9 David Herbert Lawrens, известный своей «апологией плоти», для которой он прибегает к мифу «священного брака». В переписке обсуждается его Glastonbury Romance (1933).
10 Л. Клагенс (1872-1956) со своими призывами к современному человечеству «спасти душу от духа», вылечиться от духа как «болезни жизни» , вернувшись к первому, наивному, раскованному состоянию через дионисийский экстаз, «космогонический эрос», «ритм» (см., напр.: L.Klages. Vom Wesen des Rhytmus 1944, Der Geist als Widersacher der Seele 1954 и др.) был, естественно, чужд Т.Манну. Однако само это противопоставление души (жизни, ритма) — и духа (разума, исследующего начала) вполне совпадает с манновским и происходит из Ницше. Каким образом сложилось это представление о духе, совершенно чуждое христианской традиции (где дух — Дух Святой — не только не противопоставлен жизни, но является ее источником: «дух животворит»)? Тем не менее, оно устойчиво, и не только в германской традиции (ср. Вас. Розанова).
11 Не нужно уточнять, что речь здесь идет не о той унылой «игре», которую предлагает постмодернизм — игре в поддавки или в дурака, и не об «обучающих играх» современной педагогики. Игру, в которой в каком-то смысле больше правды, чем в серьезности, потому что в ней — исполненность бытия, его полная полнота, которой больше ничего не не хватает, — такую игру замечательно описал Б.Пастернак, играя богатством русской фразеологии:
«Сколько надо отваги, Чтоб играть на века, Как играют овраги, Как играет река, Как играют алмазы, Как играет вино, Как играть без отказа Нам порой суждено, Как игралось подростку При народе простом В белом платье в полоску И с косою жгутом». Другое название этой игры — красота, поскольку и для той, и для другой требуется одно условие: отвага. «Но корень красоты — отвага».

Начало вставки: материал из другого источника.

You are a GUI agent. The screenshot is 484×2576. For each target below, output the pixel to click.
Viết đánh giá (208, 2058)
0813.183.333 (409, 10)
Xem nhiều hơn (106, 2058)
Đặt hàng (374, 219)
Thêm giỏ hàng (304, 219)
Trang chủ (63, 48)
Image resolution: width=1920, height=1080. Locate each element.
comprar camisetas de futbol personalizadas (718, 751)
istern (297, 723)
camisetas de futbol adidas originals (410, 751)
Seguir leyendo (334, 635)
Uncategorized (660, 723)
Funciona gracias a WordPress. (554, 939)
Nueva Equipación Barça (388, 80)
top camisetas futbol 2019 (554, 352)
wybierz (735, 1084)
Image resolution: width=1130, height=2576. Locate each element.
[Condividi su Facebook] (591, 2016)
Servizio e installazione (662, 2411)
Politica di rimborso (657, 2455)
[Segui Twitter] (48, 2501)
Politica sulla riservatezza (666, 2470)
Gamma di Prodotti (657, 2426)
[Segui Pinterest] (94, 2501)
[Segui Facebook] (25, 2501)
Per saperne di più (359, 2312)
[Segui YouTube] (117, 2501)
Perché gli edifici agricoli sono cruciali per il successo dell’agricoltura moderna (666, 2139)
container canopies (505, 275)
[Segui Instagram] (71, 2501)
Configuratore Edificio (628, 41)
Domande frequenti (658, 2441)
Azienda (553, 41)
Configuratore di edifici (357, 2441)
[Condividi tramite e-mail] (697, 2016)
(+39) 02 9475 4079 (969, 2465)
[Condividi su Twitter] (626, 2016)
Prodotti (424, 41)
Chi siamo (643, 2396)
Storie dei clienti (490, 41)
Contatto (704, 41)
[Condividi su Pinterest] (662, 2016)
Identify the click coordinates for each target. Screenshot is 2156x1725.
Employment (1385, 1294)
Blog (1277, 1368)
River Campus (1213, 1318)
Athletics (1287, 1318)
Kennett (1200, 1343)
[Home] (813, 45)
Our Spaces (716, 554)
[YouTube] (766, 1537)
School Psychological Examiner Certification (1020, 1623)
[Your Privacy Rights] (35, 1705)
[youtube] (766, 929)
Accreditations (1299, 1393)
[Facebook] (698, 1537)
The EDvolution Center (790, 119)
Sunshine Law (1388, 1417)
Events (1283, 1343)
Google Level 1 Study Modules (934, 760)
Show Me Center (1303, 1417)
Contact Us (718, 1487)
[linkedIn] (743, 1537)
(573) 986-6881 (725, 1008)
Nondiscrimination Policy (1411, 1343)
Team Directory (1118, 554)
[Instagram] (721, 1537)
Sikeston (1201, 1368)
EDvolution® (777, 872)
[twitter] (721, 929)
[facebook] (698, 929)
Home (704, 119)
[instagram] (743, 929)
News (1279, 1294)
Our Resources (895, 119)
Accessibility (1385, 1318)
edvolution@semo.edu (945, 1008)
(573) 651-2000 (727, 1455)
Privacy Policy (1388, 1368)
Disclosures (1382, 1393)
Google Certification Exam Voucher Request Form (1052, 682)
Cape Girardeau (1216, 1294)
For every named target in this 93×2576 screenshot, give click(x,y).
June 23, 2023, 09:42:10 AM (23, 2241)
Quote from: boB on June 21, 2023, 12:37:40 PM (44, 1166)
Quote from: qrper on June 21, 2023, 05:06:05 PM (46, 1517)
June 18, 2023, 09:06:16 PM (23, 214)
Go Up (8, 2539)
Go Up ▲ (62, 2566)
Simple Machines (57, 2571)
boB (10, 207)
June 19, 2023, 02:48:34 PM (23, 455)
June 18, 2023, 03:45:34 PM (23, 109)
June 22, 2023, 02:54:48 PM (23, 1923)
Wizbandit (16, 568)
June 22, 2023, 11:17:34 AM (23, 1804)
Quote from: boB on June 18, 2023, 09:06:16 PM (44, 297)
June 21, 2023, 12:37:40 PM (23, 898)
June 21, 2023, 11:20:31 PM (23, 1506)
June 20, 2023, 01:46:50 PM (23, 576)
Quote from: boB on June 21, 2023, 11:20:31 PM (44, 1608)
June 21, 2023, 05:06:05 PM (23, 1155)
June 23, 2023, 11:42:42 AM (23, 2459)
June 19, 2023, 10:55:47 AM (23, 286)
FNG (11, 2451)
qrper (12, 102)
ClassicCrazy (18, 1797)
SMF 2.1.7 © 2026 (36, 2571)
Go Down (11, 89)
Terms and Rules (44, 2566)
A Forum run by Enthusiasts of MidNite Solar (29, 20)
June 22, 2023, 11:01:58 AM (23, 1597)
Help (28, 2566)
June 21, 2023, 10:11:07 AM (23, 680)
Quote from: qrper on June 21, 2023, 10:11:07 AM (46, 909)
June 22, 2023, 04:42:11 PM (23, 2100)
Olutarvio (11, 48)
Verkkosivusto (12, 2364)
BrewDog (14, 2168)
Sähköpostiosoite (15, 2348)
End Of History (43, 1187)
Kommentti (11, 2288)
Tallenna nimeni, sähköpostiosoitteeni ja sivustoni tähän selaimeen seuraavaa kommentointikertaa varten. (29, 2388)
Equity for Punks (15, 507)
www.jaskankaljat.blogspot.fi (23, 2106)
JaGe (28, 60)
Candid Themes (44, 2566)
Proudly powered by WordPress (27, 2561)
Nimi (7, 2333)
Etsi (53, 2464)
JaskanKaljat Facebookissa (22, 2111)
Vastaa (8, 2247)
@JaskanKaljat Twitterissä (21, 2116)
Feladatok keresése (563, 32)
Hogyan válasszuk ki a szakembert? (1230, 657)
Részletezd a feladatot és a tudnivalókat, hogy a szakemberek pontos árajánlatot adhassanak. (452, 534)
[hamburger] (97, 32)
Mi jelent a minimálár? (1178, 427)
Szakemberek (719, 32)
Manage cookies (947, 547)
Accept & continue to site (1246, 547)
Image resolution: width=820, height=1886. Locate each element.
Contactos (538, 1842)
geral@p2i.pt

12 Ср. совсем другой образ игры как служения в «Часослове» Р.М.Рильке: Das ist das wundersame Spiel der Krafte/ dass sie so dienend durch die Dinge gehn: in Würzeln wachsend, schwindend in die Shafte/ und in den Wipfeln wie ein Auferstehen. (Вот чудесная игра Сил, то, что они так служебно идут сквозь вещи: в корнях разрастаясь, исчезая в стволах и в вершинах — как воскресение).